TR: We’re very far behind on recognizing the need to check and look at our biases. I think that is very tied to nursing burnout. What we learn through the work that we do is that we’re all being hurt by these biases and these privileges. It’s not benefiting anybody at the end of the day. Obviously, those that are white aren’t recognizing that because of the privilege that they do receive, but it’s not benefiting anybody because we’re all connected, and it’s bringing everybody down. I’m still figuring out how to connect these two worlds, and how to present it in ways that hospitals will be able to receive it and educate their staff. I think the east coast and west coast have begun to do this work, and I’m partnering with some people to help me because it’s tricky.
KM: I’d like to hear anything else you want to say or speak about.
TR: I want to thank Jadd Tank, Lia Bonfilio, and Clare Hammoor, who have co-directed our performances and workshops. Bringing together artists and nurses has been a really inspiring experience for both the artists and the nurses, and I am forever grateful for the guidance and care from our co-directors.
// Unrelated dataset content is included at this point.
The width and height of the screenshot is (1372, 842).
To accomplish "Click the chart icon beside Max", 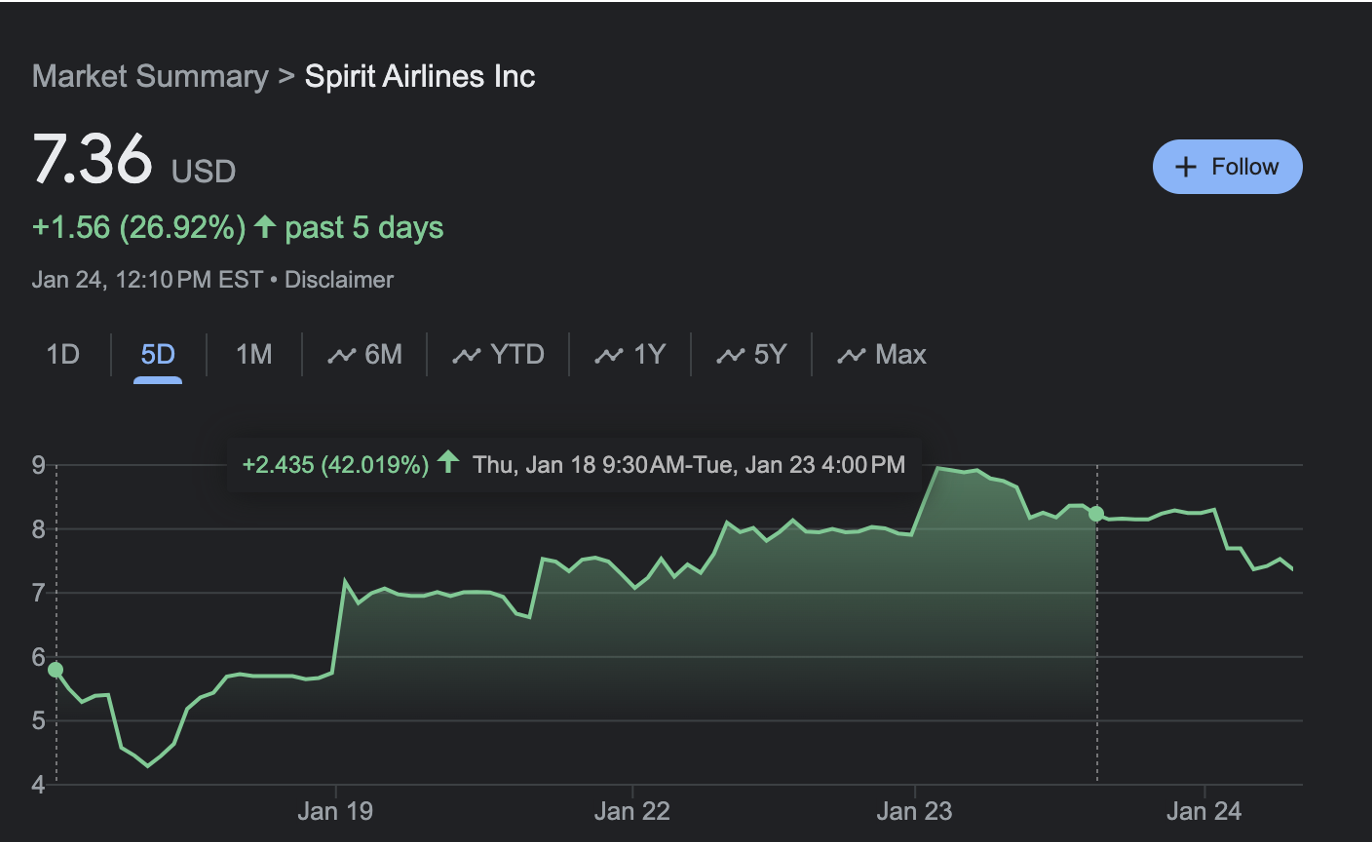I will pos(851,355).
I think it’s really hard to be in the midst of the struggle and still be a forward thinker, while at the same time feeling very buried myself. I am feeling very overwhelmed personally with the task at hand, and yet the desire to want to think bigger and better and what you can do to help. It’s just very frustrating to know who to trust in this. I want to believe that everybody is doing the best that they can to get what’s needed to the front lines, but I’m having a hard time trusting that. I feel a little bit frozen in this work, and it’s been my passion for so long. I’ve always been a dreamer, but it’s hard to be a dreamer right now, and I think that’s really sad.
Part of that empathy framework is to detach from everybody so that I can think, “Ok how can we think clearly, what can we do, how can we prepare for when get hit like New York is getting hit, or even after that when things start to settle, and we have all these care workers, who their baseline is burn out, now what are they?” We need a new term because that’s not going to cut it.